READMEs support variables, rendered server-side per install (the same as component and action fields). Use them to surface install info and keep the README in sync with the app:
metadata.toml
# metadata
name = "My App"
readme = """
# {{.nuon.app.name}}

This is the README for {{.nuon.app.name}} in install {{.nuon.install.name}}.

## Sandbox

This app uses the {{.nuon.sandbox.type}} sandbox.

## Components

This app consists of the following components.

- api
- deployment

Variables use Go templating, so you get conditionals, ranges, and functions. Here, live component statuses:
metadata.toml
# metadata
name = "My App"
readme = """
# {{.nuon.app.name}}

This is the README for {{.nuon.app.name}} in install {{.nuon.install.name}}.

## Sandbox

This app uses the {{.nuon.sandbox.type}} sandbox.

## Components

{{ if .nuon.components }}

This install is running the following app components.

| Name | Status |
|------|------|
{{- range $name, $component := .nuon.components }}
| `{{ $name }}` | `{{ $component.status }}` |
{{- end }}

{{ else }}

__No app components are active in this install. You may need to run "Deploy Components" for this install.__

{{ end }}

The dashboard polls the control plane, so component statuses update in near-real-time.
.nuon.components is a map keyed by component name. Iterate it directly with range. Each value carries that component’s fields (status, outputs, etc.). Unlike .nuon.sandbox or .nuon.install_stack, it has no top-level populated flag, so use {{ if .nuon.components }} to check whether any components exist.

Live data components

These <nuon-*> tags render live install data from the dashboard. They require install context.

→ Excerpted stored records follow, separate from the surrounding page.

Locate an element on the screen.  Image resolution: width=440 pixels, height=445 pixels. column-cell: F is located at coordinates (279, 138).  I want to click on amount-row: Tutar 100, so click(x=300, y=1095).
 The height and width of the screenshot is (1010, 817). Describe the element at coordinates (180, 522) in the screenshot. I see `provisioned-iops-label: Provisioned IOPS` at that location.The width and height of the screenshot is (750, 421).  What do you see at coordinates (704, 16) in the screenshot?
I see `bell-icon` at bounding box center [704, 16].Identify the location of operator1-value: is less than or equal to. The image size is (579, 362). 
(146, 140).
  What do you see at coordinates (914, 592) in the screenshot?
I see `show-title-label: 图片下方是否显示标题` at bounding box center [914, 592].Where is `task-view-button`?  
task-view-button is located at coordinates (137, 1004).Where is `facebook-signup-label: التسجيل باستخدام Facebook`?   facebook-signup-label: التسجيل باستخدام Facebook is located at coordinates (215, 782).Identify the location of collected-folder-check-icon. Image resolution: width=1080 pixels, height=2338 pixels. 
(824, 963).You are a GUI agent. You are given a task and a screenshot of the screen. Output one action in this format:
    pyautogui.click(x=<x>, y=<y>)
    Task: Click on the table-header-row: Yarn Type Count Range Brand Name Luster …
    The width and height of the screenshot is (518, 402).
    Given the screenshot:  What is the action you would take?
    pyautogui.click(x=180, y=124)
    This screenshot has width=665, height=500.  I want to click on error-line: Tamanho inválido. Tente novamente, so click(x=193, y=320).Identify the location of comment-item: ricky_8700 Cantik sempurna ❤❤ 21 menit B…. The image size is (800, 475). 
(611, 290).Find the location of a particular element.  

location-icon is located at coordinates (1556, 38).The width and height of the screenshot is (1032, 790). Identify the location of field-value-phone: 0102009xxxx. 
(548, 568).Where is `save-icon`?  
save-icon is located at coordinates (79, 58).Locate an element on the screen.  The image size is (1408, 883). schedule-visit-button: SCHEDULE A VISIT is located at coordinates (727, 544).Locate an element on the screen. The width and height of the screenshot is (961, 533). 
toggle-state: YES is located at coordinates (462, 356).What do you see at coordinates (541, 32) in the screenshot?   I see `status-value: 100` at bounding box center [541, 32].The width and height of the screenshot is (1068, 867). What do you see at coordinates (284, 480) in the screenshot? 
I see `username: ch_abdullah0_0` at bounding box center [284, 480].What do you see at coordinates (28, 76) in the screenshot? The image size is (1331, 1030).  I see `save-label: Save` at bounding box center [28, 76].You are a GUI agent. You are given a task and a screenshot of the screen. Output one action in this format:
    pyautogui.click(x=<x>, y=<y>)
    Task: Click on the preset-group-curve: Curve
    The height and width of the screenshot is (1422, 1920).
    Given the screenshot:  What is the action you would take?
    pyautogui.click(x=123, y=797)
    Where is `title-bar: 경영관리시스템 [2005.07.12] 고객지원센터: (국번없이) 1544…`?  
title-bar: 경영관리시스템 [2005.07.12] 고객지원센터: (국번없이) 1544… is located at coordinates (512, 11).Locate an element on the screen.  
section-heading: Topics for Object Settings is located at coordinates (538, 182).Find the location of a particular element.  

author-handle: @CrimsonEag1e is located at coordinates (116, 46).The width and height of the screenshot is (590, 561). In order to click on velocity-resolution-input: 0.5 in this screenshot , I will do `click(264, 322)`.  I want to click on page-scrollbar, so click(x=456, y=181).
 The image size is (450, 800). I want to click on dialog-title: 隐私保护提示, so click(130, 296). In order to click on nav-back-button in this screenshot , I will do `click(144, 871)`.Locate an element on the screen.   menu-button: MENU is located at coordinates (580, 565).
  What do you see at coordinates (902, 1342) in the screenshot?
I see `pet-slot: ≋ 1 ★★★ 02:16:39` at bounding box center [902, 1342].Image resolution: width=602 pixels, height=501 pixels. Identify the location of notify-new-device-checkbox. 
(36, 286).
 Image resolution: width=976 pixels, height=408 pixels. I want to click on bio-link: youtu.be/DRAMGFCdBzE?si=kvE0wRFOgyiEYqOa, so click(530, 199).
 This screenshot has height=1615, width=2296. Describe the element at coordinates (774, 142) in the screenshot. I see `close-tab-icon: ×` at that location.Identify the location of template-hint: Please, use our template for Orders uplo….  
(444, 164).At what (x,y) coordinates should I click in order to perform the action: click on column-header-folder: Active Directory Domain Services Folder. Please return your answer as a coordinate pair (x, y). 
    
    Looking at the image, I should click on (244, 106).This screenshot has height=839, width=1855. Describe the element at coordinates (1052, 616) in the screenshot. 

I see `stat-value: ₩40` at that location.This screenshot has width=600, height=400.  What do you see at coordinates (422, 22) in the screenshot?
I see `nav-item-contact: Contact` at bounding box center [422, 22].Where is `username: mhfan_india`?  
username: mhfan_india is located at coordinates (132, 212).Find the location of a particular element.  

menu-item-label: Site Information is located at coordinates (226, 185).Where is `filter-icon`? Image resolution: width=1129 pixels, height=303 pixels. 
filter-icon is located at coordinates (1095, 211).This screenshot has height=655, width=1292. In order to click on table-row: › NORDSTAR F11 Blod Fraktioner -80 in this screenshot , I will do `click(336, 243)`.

When viewed at the app level (before selecting an install), they render as inline code showing the raw tag.

Config graph

Shows the install’s dependency graph of components and infrastructure.
README.md
<nuon-config-graph></nuon-config-graph>

View state

Renders a button that opens the install state viewer.
README.md
<nuon-view-state></nuon-view-state>

Runner card

Shows the status card for the install’s runner.
README.md
<nuon-runner-card></nuon-runner-card>

Sandbox card

Shows the status card for the install’s sandbox.
README.md
<nuon-sandbox-card></nuon-sandbox-card>

Component card

Shows the status card for a specific component. Reference by name or id.
README.md
<nuon-component-card name="api-server"></nuon-component-card>
<nuon-component-card name="ingress-nginx"></nuon-component-card>
Attributes: name, id.

Stack card

Shows the status card for the install’s stack (grouped deploy history).
README.md
<nuon-stack-card></nuon-stack-card>

Action card

Shows the status card for a specific action. Reference by name or id.
README.md
<nuon-action-card name="deploy-canary"></nuon-action-card>
<nuon-action-card name="rollback"></nuon-action-card>
Attributes: name, id.

Run runbook

Renders a card with a button that opens the run runbook confirmation modal. Reference a runbook by name or id.
README.md
<nuon-run-runbook name="restart-service"></nuon-run-runbook>
<nuon-run-runbook name="health-check"></nuon-run-runbook>
The card shows the runbook name (linked to its detail page), the number of steps, and a run button. Clicking the button opens a confirmation modal listing the steps before executing. Attributes: name, id.
Live data components are most useful in the referenced README.md file format, where you can build rich install dashboards combining live status cards with documentation.

A complete example

For a runnable example, see the programmable-runbook-and-readme app config in example-app-configs. It has a per-install app README plus runbook READMEs that render live values and embed runnable runbooks.